**STATED TASK:**
Continue the architecture books newsletter that appears first below, picking up right after its last sentence.

**SOURCE TEXT:**
Form Follows Ficus
Architecture Books – Week 8/2026
This newsletter for the week of February 16 finds us pining for the ensuing warmth of spring as we take a look inside Rafael Herrin-Ferri’s latest book, All the Queens Gardens: Everyday Landscaping in New York’s Largest and Most Diverse Borough. The book from the archive is also Queens-related, while the usual headlines and new releases are in between. Happy reading!
Book of the Week
All the Queens Gardens: Everyday Landscaping in New York’s Largest and Most Diverse Borough, by Rafael Herrin-Ferri (Buy from JOVIS / from Amazon / from Bookshop)
With roughly 8-1/2 million people spread across—or I should say packed into—New York City’s five boroughs, the amount of square feet afforded each NYC resident is around 500 square feet. This is one way of describing how even the smallest of spaces in the city are important, that eventually every bit of leftover or unused space will be occupied or find a use. And with so much area given over to roads, sidewalks, and buildings, many parks and gardens find themselves squeezed into the smallest of spaces, be it pocket parks like Septuagesimo Uno on West 71st Street or a planting bed wrapping the corner of an apartment building in my neighborhood of Astoria, Queens. The latter, seen below, was recently truncated to accommodate garbage bins following the city’s new Residential Waste Containerization rules, which have helped reduce the number of rats in the city but are now forcing a choice on some landlords and residents: garbage or green?

**GIVEN MATERIAL:**
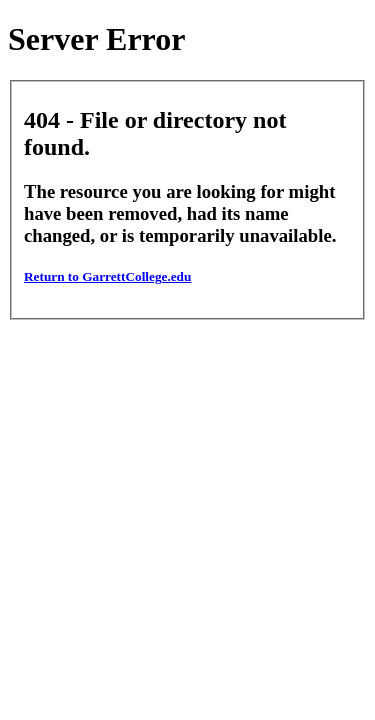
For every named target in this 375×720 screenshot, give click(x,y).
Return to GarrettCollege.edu (107, 276)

**EXPECTED OUTPUT:**
Thoughts of trash occupied part of my mind when I cracked open Rafael Herrin-Ferri’s All the Queens Gardens: Everyday Landscaping in New York’s Largest and Most Diverse Borough, a followup to his 2021 book All the Queens Houses: An Architectural Portrait of New York’s Largest and Most Diverse Borough. Although Queens, unlike Manhattan, does actually have some areas with alleys, they are typically lined with garages rather than dumpsters, so trash is still mainly picked up at the sidewalks in front of buildings. And given that the gardens in Herrin-Ferri’s book are “for the most part street-facing,” I wondered how much the “everyday landscaping” would be impacted by the needs of twice-weekly trash collection. Outside of a few instances, such as the aptly titled “Trash-and-Recycling Tableau” in Woodside, just east of Astoria, I needn’t have worried: the book is full of a diversity of curious and creative gardens that echo the diversity of the “world’s borough.”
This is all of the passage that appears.